The Madhya Pradesh High Court upholds rights of interfaith couple to marry, live-in and says ‘No moral policing’



Share on:

The Madhya Pradesh High Court upheld the right of an interfaith couple to stay with each other through marriage or in a live-in relationship, and said that “no moral policing” can be allowed in an issue involving the decisions by two individuals taken “willingly” and directed the police to ensure that a 19-year-old woman, who was allegedly being detained by her family after she married a Muslim man, is reunited with her husband.
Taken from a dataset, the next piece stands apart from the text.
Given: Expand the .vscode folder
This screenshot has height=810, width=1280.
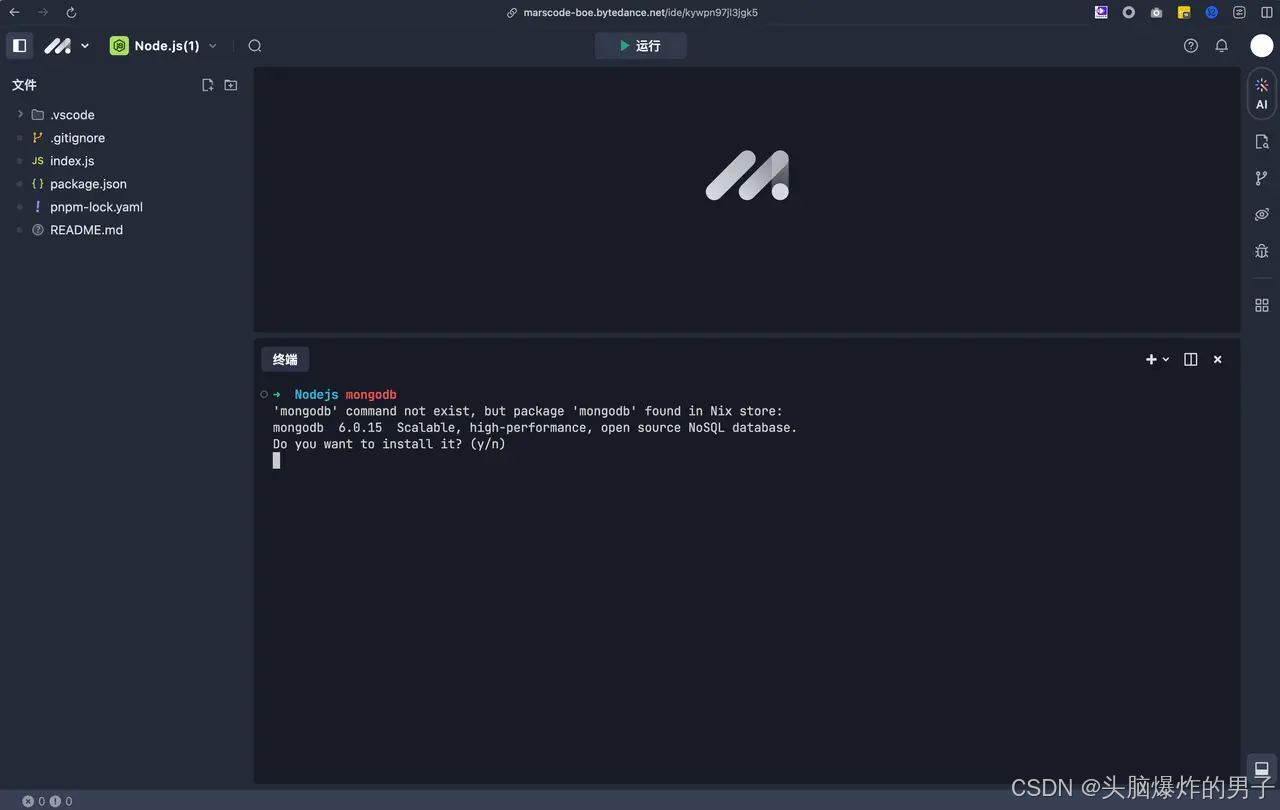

The court was hearing a habeas corpus petition moved by Gulzar Khan, a 27-year-old a resident of Gorakhpur in Jabalpur, who said he married his neighbour Arti Sahu in a Bandra court on December 28 after the two eloped to Mumbai. Sahu also converted to Islam by choice, the petition said.

The married pair, living in Mumbai, was detained by a team of policemen from Jabalpur while they were on their way to collect their marriage certificate in Bandra on January 15, according to the petition. MP Police took them back to Jabalpur, after which Sahu’s family took her to Varanasi (UP) and illegally detained her there.

After that acting on the petition, Sahu (19) was produced before the single bench of Justice Nandita Dubey and she testified that she willingly converted to Islam and married Khan.

“The corpus is a major person whose age is not disputed by any of the parties; the constitution gives a right to every major citizen of this country to live her or his life as per her or his wishes. Under the circumstances, the objection raised by the counsel for the state and her prayer to send the Corpus to Nari Niketan rejected,” the order said

The state counsel Priyanka Mishra said that marriage was in violation of the MP Freedom of Religion Act 2021. She said that as per Section 3 of the Act, no person shall convert for the purpose of marriage and any conversion in contravention to this provision shall be deemed null and void.

The court, however, rejected the argument. “The court said this case is not at all a violation of the act because the woman was not forced for conversion and they got married as per the rights given to them in the constitution, said Juned Khan, the petitioner’s counsel.

Justice Dubey said, “No moral policing can be allowed in such matters where the two major persons are willing to stay together whether by way of marriage or in a live-in relationship, when the party to that arrangement is doing it willingly and not forced into it.”

Finally the court also rejected the state counsel’s demand to send the woman to a shelter home.